### Tasks for this exercise
[1] Reproduce the passage of the post on personal food rules that begins at the words "2. Avoid wasting" and ends after the words "eating two dinners.".
[2] Extend the post on personal food rules, picking up after its final line.

### Provided text
• • • • •

Creating your own food rules


I was reading this very interesting article by Susie Burrell (below) and it made me think about how I was able to shift 10 kilograms of post baby weight with a mindset change about 5 years ago.

My rules are:

1.  Make an appointment for exercise.  Yes I would rather be meeting my friends for a coffee after school drop off but they know that's when I get my run or weights in.  It's an appointment in my diary that I prioritise.

2. Avoid wasting calories.  I think this is one of the reasons that the 5:2 diet and other intermittent fasting models work.  For me a weekday lunch where I am grabbing something quick on my own I make it a salad with protein or a salad packed wrap and protein.  I save beautiful sourdough bread, aged cheddar and ham off the bone for weekend lunches with my family.  This is similar to what Susie is mentioning about avoiding the cheap office birthday cake.

3.  I always make myself/pack something to eat for 3 or 4pm before I get really hungry. I grab a corn thin with ricotta and tomato, some almonds and grapes or some veggie sticks and humous.  If I do this I don't start hunting for food at 530pm and eating two dinners.

4.  I don't have packaged biscuits in the house (otherwise see point 3)

• • • • •

Items from a dataset:
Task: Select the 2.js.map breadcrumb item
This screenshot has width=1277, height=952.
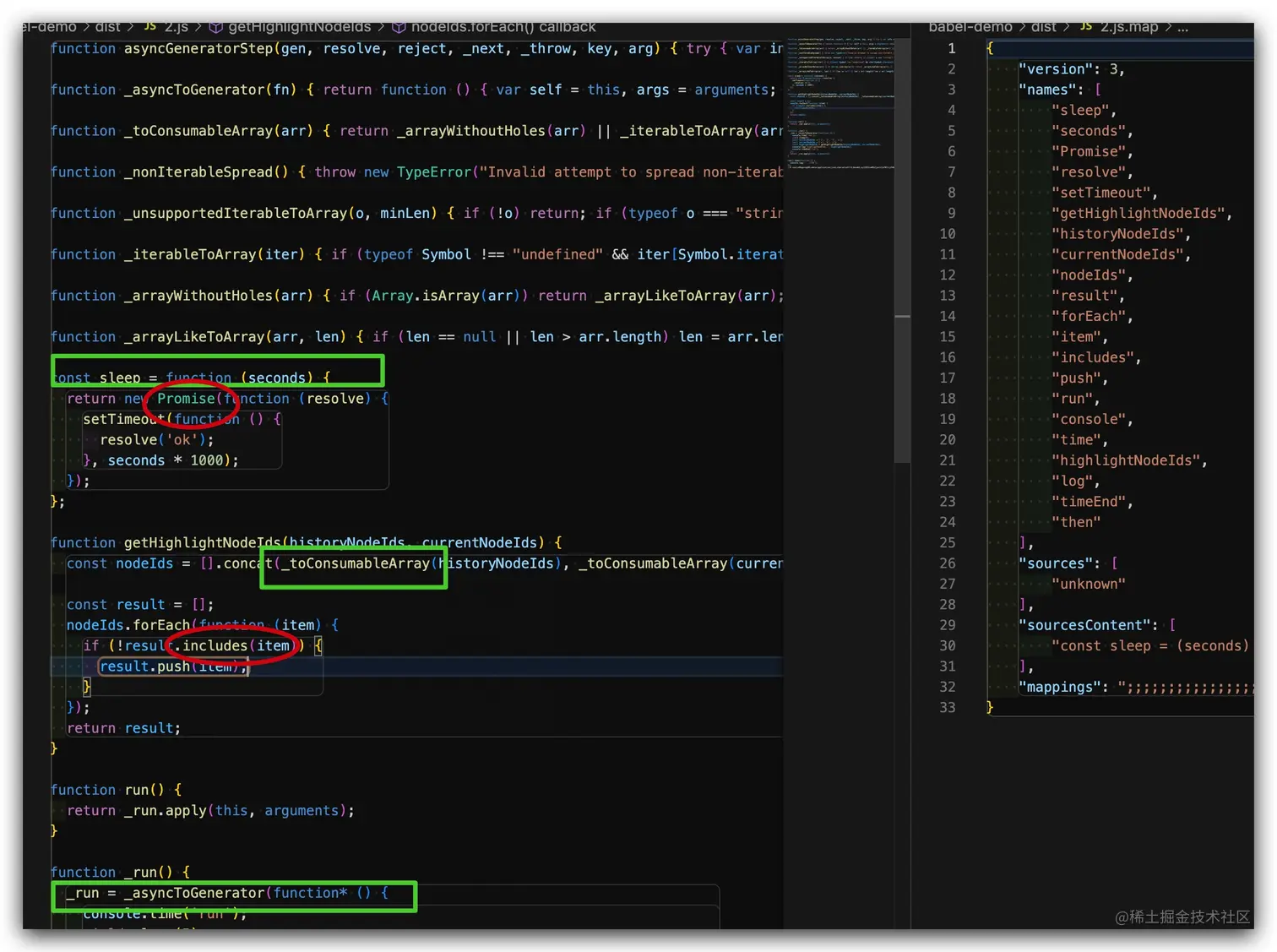Action: point(1129,27)
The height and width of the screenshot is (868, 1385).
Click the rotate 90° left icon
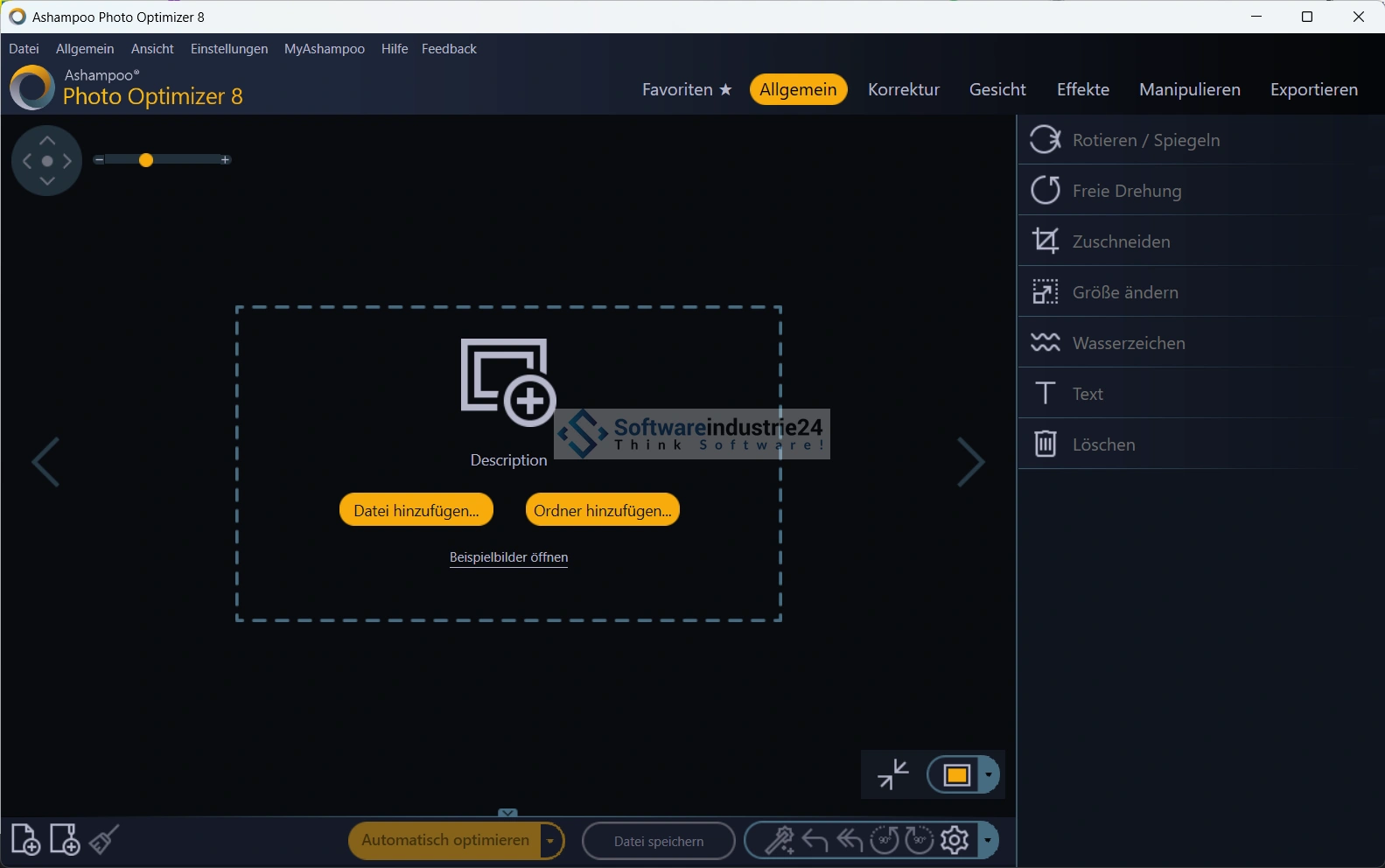(x=885, y=841)
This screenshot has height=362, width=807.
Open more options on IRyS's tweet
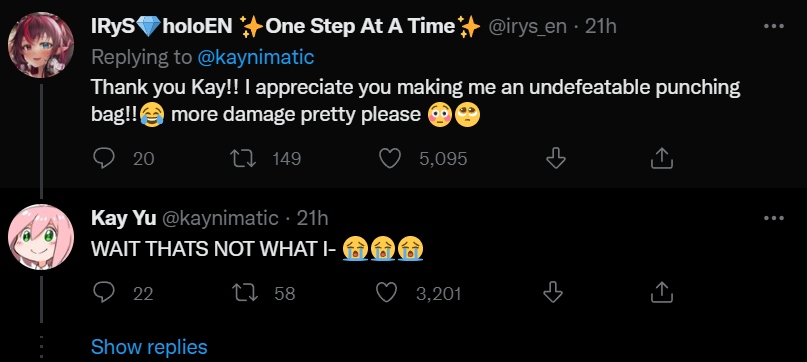774,26
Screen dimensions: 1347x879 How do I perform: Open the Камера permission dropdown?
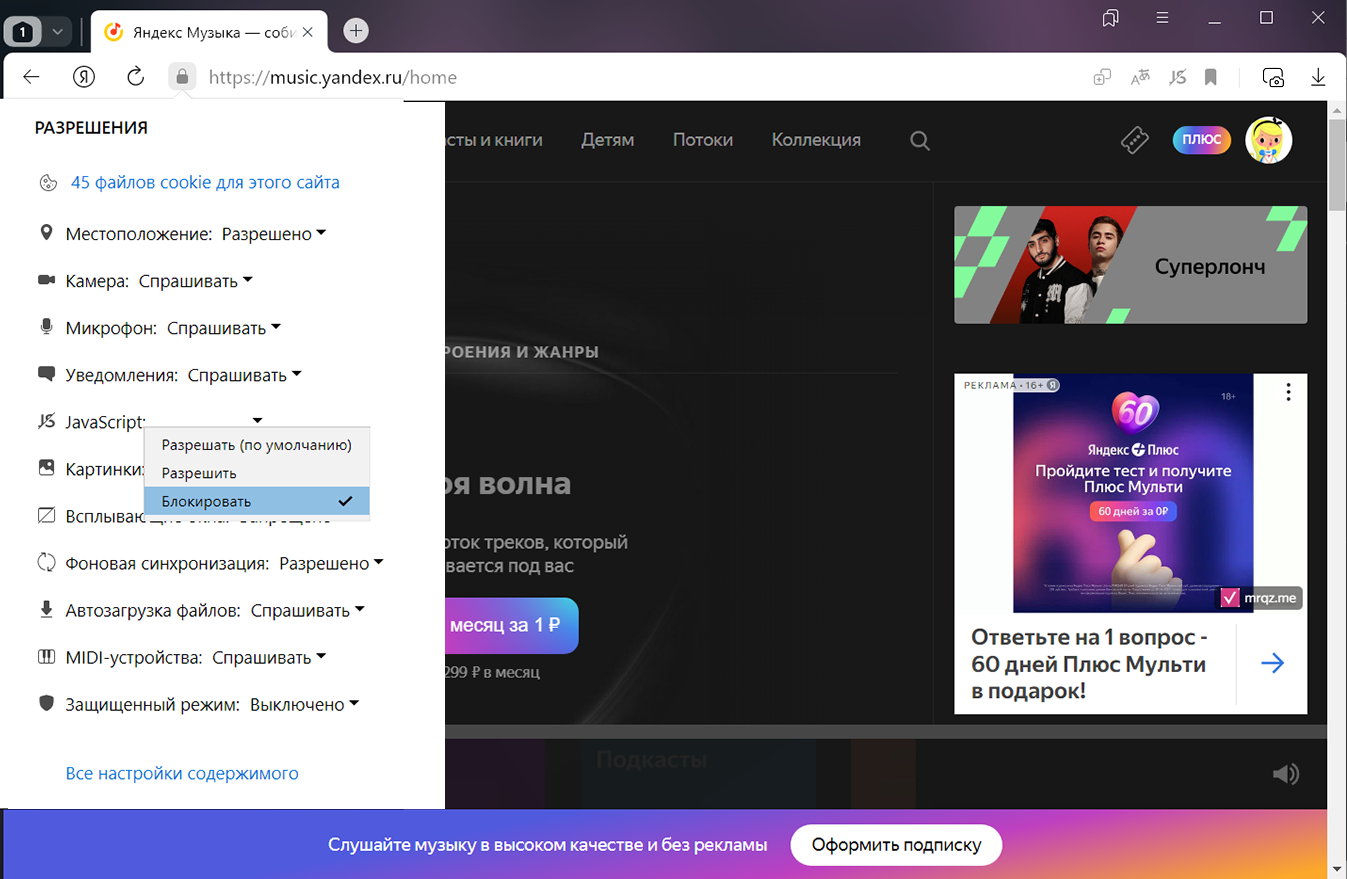pyautogui.click(x=196, y=281)
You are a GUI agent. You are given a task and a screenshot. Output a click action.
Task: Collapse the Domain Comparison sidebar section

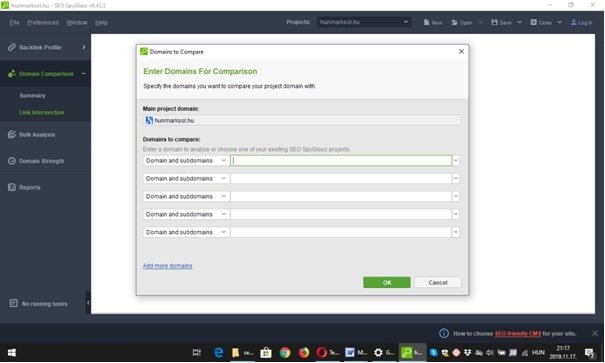84,73
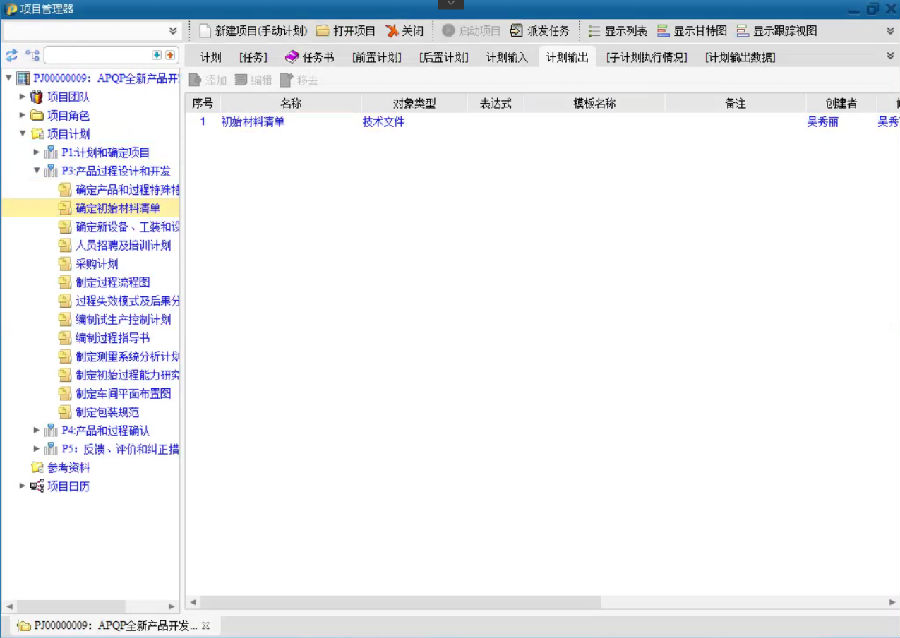The height and width of the screenshot is (638, 900).
Task: Click the 关闭 project toolbar icon
Action: 392,31
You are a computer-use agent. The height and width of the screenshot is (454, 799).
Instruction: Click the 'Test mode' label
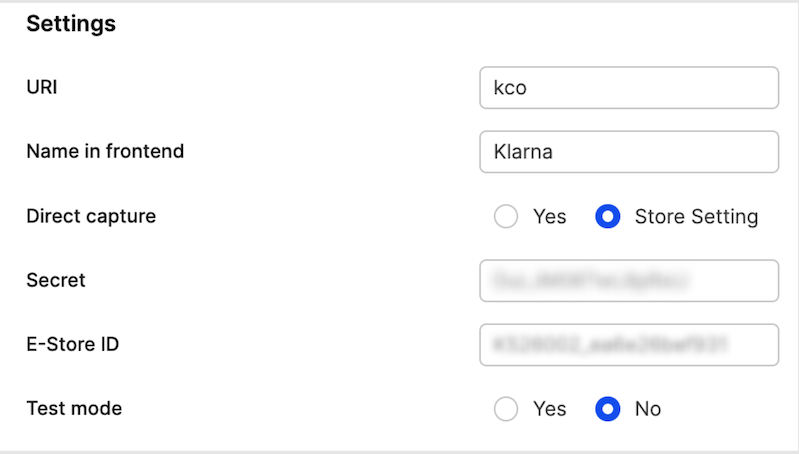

• • • • •

### Solved problems
[1]
2. Avoid wasting calories.  I think this is one of the reasons that the 5:2 diet and other intermittent fasting models work.  For me a weekday lunch where I am grabbing something quick on my own I make it a salad with protein or a salad packed wrap and protein.  I save beautiful sourdough bread, aged cheddar and ham off the bone for weekend lunches with my family.  This is similar to what Susie is mentioning about avoiding the cheap office birthday cake.

3.  I always make myself/pack something to eat for 3 or 4pm before I get really hungry. I grab a corn thin with ricotta and tomato, some almonds and grapes or some veggie sticks and humous.  If I do this I don't start hunting for food at 530pm and eating two dinners.

[2]
5.  I try to only have wine with company.  My husband is away a lot for work so I don't drink unless he is at home too.  I also skip wine at school P&F meetings and the like.  But not book group - when I'm having a nice night out with friends it is lovely to share a beautiful bottle of wine.

One of the subjects that I'm studying at uni this term is Food Behaviour, I am finding it fascinating so far.

Developing your own food rules


Did you know that we are presented with more than 200 food decisions every day? Is it any wonder that with our brains already overloaded that we struggle at times to make good choices? Research suggests that the brain can handle a certain amount of control and restraint but once it becomes overloaded, it can be challenging to maintain this control. This would somewhat explain why individuals have no issues sticking to certain regimes for short periods of time but find it challenging once other aspects of life require attention. To make things simpler, rather than subjecting yourself to more and more food decisions, developing your own set of guiding dietary principles that guide your food decisions every day can make things a lot easier. Here the brain is not pressured and you have a default set of guidelines that help you to make default diet decisions and keep your diet on track. Each and every one of us will have different rules that fit into our lifestyle but here are some ideas to get you started.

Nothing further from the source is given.